Mezzi Rigatoni Puttanesca


Bob's Mezzi Rigatoni Puttanesca Recipe


Puttanesca is a flavorful sauce with a storied and colorful past. Opinions are varied and numerous as to the genesis of its name, and, well, I think I’ll let you look this up for yourself. There are also many versions of the recipe but they all have the essential ingredients of tomato, oil, garlic, capers, olives and anchovies. The version here is an easy one and one of my favorites.

In my opinion the best olives are imported. For this puttanesca I used gaetas, which are hard to find but which I’m lucky enough to buy in bulk at a long-time Italian market in Cleveland. (I’ve also found them in jars on Amazon.) The olives you use should be unpitted, flavorful and mild. You could try Taggiasca or Niçoise olives. Avoid the pungent Greek Kalamata olives, which will overpower the tomatoes. The olives also need to be easy to pit. I suggest that you make a trip to Jungle Jim’s where I believe they have an extensive olive bar (hopefully, the bar is in use at the moment). While you’re there, you can shop for many of the ingredients I’ve included in this and previous recipes: imported San Marzano tomatoes, DeCecco pasta, imported parmesan and romano cheeses and, probably, Marsala wine. Also, pick up some pancetta – say, a ¼ pound chunk, not sliced – because it’s coming up in a future recipe.

This recipe is for two people. If you need enough for more people or for leftovers, you would double everything except the oil.


extra-virgin olive oil
2 cloves garlic, cut in half
2 anchovy filets, packed in oil
red pepper flakes, optional or to taste
½ of a 35 oz can of San Marzano tomatoes, imported, with half of the can’s juice, coarsely chopped (Unused tomatoes can be frozen.)
¼ c capers, rinsed
½ c black olives, unpitted (Pit them at home.)
¼ tsp baking soda
½ c hot water
2-3 T fresh parsley, finely chopped, divided
8-10 oz mezzi rigatoni, DeCecco brand

Put a large pot of water on to boil.

Place a skillet (large enough to hold the cooked pasta) over low heat and add enough olive oil to coat the bottom of the skillet. Add the garlic, anchovies and red pepper flakes, if using. Stir gently until the garlic begins to turn golden and the anchovies are dissolved. Add the tomatoes, increase the heat and add the capers and olives; cook for about five minutes or until the water from the tomatoes has evaporated and the sauce begins to stick to the bottom of the skillet. Add the baking soda, which will diminish the tomatoes’ acidity. Stir, remove the garlic and add the ½ c of hot water; cook over low heat for 15-20 minutes. Remember, this is not intended to be a saucy dish; if the sauce is still watery, turn the heat up and cook until the liquid has evaporated.

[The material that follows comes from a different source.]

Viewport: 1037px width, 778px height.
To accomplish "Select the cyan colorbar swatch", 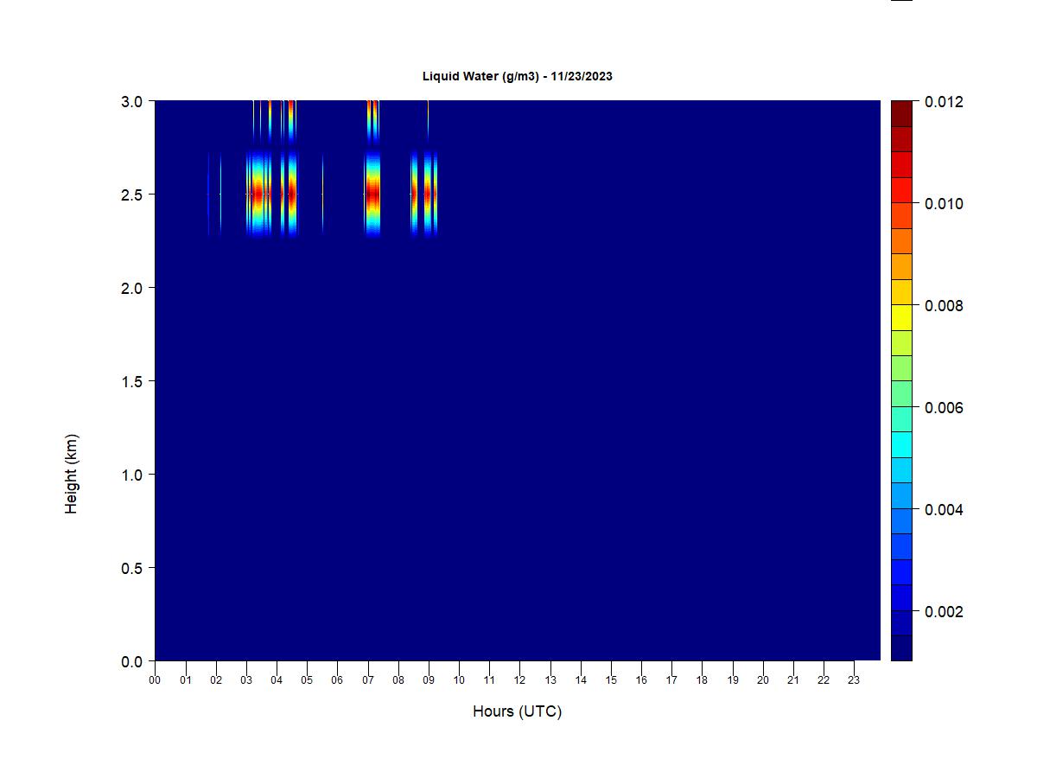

Meanwhile, your pot of water should be boiling. Add 1 T of salt, return to a boil and add the pasta. Stir periodically. When the pasta is nearly done, taste the sauce for salt. When the pasta is al dente, drain and add it to the sauce. Toss the pasta to coat it, add half of the parsley and toss again. Drizzle with some olive oil, add the remaining parsley and toss again. If you want to serve cheese with the pasta, imported parmesan is your choice. Enjoy!

Try other recipes.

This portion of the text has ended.